In 1966, he tied for 5-6th in Buenos Aires / Rio Hondo (zonal, Henrique Mecking won). In 1966, he took 2nd, behind Mecking, in São Paulo. In 1966, he tied for 3rd-6th in Havana (Pan-American; Eleazar Jiménez won). In 1968, he took 3rd in Chacabuco (Carlos Guimard won). In 1968, he took 3rd in Buenos Aires. In 1969, he took 9th in Mar del Plata (zonal, Najdorf and Oscar Panno won). In 1970, he tied for 16-17th in Buenos Aires (Fischer won). In 1971, he took 11th in Mar del Plata (Lev Polugaevsky won).

In 1976, he tied for 6-7th in Mar del Plata (Victor Brond won). In 1979, he tied for 12-13th in Buenos Aires (Ljubomir Ljubojević and Viktor Korchnoi won). In 1982, he tied for 9-11th in Moron (zonal, Quinteros won).
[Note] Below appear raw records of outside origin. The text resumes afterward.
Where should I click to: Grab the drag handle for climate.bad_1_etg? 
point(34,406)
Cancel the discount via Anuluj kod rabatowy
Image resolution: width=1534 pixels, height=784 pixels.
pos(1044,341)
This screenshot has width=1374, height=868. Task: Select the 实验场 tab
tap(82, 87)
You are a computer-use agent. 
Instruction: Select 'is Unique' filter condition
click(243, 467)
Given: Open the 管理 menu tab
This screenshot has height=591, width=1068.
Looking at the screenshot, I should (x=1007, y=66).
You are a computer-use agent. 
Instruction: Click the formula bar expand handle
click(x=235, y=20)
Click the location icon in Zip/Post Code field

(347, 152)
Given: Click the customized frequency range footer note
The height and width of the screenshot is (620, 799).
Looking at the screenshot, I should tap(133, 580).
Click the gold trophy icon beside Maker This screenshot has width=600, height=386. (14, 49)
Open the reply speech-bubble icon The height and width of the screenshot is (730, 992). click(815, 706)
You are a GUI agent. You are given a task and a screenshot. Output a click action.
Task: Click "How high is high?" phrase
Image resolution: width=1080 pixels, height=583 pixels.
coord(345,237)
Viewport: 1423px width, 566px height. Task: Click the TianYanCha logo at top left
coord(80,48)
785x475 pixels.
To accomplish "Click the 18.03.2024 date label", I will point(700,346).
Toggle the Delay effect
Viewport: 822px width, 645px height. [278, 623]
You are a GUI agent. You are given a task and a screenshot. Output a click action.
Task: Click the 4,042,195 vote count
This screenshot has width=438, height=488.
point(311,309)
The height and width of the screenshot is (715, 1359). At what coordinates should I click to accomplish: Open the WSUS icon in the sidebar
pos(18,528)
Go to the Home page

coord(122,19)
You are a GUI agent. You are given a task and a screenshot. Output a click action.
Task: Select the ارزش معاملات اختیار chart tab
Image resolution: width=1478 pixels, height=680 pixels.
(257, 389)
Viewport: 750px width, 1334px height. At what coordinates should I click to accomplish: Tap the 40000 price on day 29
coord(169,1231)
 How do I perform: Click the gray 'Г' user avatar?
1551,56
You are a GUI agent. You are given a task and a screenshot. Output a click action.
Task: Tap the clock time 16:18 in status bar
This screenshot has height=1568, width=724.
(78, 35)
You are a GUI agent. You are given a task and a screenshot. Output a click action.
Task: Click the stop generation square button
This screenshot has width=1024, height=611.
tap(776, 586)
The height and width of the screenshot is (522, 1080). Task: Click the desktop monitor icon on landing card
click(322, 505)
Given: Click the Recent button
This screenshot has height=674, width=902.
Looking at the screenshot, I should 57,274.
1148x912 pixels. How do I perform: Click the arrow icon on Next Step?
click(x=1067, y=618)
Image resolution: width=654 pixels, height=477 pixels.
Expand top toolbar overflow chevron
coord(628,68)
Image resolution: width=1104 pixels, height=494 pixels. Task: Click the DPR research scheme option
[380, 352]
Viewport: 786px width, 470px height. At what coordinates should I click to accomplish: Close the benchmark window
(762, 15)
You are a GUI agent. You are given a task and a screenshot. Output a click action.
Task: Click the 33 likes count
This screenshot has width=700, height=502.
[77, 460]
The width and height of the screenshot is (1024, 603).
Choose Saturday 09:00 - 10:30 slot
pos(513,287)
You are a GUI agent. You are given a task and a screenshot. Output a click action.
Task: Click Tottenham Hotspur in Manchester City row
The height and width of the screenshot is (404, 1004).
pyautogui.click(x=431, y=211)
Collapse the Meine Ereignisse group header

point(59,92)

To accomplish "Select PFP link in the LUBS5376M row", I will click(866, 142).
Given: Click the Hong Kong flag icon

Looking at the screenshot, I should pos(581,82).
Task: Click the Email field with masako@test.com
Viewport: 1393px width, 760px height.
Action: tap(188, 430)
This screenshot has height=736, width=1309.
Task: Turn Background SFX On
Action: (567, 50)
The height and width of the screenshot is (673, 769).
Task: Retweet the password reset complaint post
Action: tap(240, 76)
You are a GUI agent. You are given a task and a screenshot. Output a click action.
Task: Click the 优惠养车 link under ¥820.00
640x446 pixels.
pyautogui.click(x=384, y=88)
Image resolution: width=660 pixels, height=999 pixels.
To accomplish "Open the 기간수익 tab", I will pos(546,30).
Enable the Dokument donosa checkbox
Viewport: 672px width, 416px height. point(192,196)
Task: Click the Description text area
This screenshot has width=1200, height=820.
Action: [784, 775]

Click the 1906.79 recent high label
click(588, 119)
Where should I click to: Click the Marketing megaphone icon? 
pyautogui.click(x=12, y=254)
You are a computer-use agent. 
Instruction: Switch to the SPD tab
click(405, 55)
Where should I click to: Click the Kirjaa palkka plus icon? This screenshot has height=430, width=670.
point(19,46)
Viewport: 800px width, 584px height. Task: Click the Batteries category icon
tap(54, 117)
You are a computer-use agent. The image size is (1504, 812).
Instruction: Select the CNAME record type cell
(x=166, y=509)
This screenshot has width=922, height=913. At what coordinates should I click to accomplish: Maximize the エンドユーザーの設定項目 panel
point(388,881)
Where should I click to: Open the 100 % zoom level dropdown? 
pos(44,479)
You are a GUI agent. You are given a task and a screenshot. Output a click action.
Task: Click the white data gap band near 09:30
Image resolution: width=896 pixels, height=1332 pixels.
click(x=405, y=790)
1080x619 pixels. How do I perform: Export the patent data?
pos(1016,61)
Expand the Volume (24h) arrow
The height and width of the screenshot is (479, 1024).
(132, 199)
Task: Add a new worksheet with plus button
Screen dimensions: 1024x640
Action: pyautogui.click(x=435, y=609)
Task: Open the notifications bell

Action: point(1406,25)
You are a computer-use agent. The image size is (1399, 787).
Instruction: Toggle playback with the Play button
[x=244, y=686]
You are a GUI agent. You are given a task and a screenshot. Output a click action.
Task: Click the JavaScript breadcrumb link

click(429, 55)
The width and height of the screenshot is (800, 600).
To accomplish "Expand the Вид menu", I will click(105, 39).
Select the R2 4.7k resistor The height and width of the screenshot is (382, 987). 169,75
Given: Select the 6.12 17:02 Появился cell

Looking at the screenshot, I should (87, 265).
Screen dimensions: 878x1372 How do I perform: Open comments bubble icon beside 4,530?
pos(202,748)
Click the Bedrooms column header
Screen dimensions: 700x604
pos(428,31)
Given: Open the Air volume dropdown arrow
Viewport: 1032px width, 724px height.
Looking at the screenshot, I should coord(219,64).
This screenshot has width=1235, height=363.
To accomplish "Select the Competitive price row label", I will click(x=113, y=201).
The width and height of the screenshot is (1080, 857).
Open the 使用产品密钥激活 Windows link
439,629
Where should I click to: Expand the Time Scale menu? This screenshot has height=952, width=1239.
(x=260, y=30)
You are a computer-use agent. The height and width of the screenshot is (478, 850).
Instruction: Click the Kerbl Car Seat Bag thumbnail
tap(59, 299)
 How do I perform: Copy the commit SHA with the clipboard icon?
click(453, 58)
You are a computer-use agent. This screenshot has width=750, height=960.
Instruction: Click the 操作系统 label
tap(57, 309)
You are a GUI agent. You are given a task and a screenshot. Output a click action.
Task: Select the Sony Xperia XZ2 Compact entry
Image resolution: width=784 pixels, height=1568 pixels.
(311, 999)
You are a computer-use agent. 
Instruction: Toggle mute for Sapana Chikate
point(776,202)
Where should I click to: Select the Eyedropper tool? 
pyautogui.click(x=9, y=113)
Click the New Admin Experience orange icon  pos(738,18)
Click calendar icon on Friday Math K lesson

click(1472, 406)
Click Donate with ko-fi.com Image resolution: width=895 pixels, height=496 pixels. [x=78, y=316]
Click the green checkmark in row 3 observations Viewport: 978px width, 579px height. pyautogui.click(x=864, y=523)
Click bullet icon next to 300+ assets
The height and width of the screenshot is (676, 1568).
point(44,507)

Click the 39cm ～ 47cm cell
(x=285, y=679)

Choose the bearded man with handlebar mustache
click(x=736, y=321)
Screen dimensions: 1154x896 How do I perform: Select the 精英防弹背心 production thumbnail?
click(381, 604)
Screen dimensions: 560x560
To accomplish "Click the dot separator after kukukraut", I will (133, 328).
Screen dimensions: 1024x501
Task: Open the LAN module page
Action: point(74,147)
In 1991, he tied for 9-11th in Buenos Aires (Bent Larsen won).

He played for Argentina in five Chess Olympiads.
- In 1960, at first reserve board in 14th Chess Olympiad in Leipzig (+6 –2 =2);
- In 1964, at third board in 16th Chess Olympiad in Tel Aviv (+8 –2 =7);
- In 1966, at second reserve board in 17th Chess Olympiad in Havana (+1 –0 =1);
- In 1980, at fourth board in 24th Chess Olympiad in La Valletta (+1 –1 =5);
- In 1984, at fourth board in 26th Chess Olympiad in Thessaloniki (+1 –0 =2).
He won individual silver medal at Leipzig 1960.

Schweber was awarded the International Master (IM) title in 1961.

Schweber died on 1 January 2017 at the age of 80.